A solo Bitcoin (BTC) miner running roughly 230 terahashes per second (TH/s) of computing power, a level consistent with a small stack of home-scale ASIC miners, validated block 943,411 on April 2 and collected 3.139 BTC in block subsidy and transaction fees, worth approximately $210,000 at the time of the win, according to data from block explorer mempool.space.
A terahash is one trillion hash operations per second, the standard unit of Bitcoin mining power. A hash is a single attempt to solve the cryptographic puzzle that validates a Bitcoin block.
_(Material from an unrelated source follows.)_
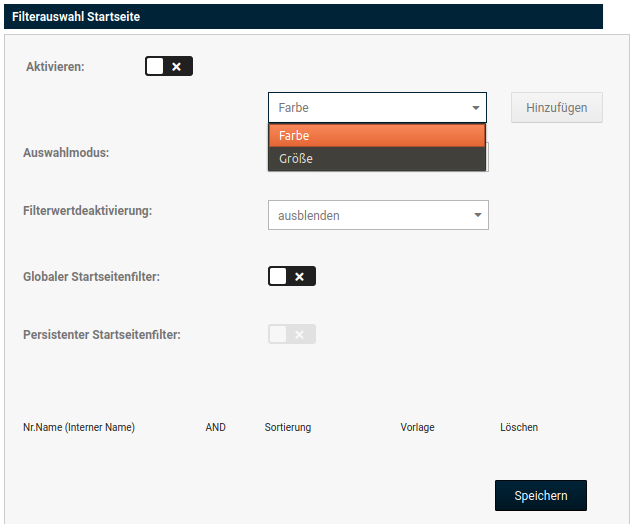
Task: Enable the Globaler Startseitenfilter switch
Action: point(291,277)
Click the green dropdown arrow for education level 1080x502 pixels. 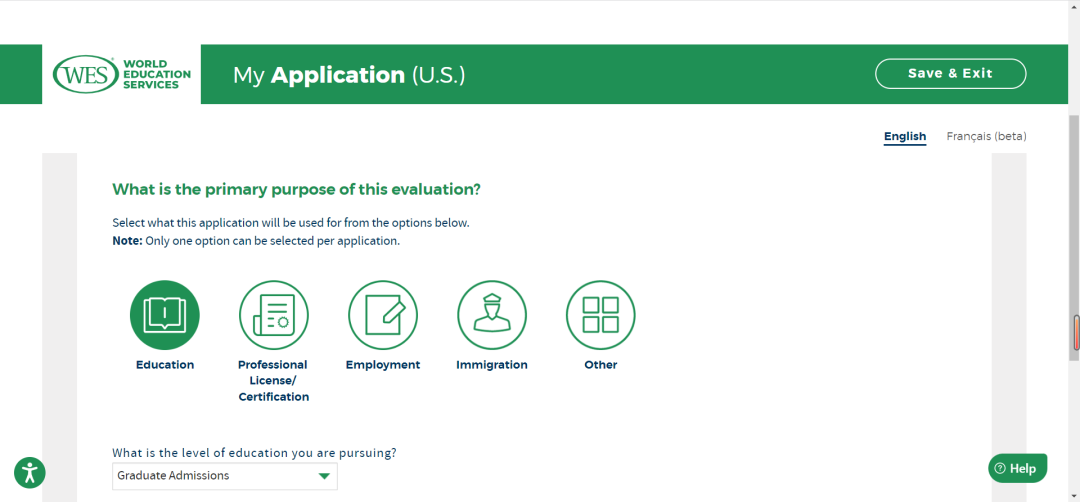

The miner was connected to solo.ckpool.org, the anonymous solo mining pool introduced in 2014 that lets operators keep the full block reward minus a 2% fee, in this case, approximately $940.
The 230 TH/s setup represents approximately 0.00002% of Bitcoin’s total estimated network hashrate of around 1 zetahash per second (ZH/s) as of early April 2026. For comparison, listed miner Riot Platforms runs more than 30 exahashes, which is roughly 130,000 times the hashrate of the solo winner. At that share of network hashrate, the miner faced approximately 1-in-28,000 odds of finding a block on any given day, according to CKPool developer Dr. Con Kolivas, who announced the win on X.
The block is the 312th solo win recorded on CKPool since the service launched and the first since February 28, ending a 33-day drought. Statistics compiled by independent tracker Bennet show that solo mining pools have found just 20 Bitcoin blocks over the past 12 months, paying out a combined 62.96 BTC, roughly one win every 18.7 days on average, with the longest gap between wins reaching 58 days.
In a separate development, a second solo miner scored a separate block on April 3, meaning two independent solo Bitcoin miners won consecutive days in a row, an unusually tight cluster for a mechanism that typically produces one winner per three weeks.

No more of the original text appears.